** ABOUT THIS EXERCISE **
Start the copy at the line containing "You are a computer-use" and run it through the last line of the records. Repeat each line exactly; omit pictures.

[[ RECORDS SHOWN open ]]

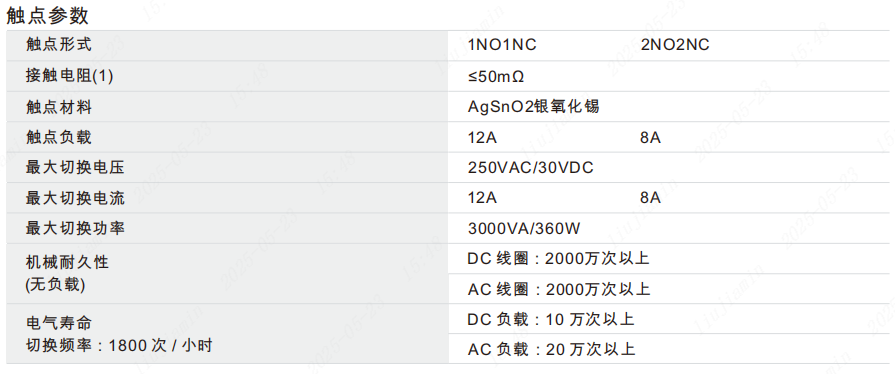This screenshot has height=374, width=895.
Task: Select the 接触电阻(1) label
Action: (70, 75)
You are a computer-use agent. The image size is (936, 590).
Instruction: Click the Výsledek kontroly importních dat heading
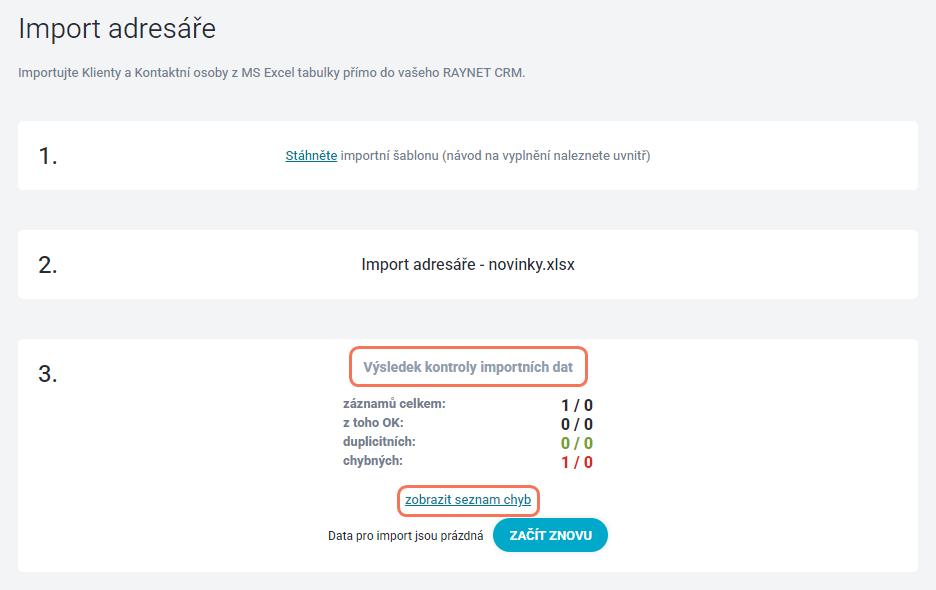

[[ RECORDS SHOWN closed ]]

** RESPONSE TO THE TASK **
You are a computer-use agent. The image size is (936, 590).
Instruction: Click the Výsledek kontroly importních dat heading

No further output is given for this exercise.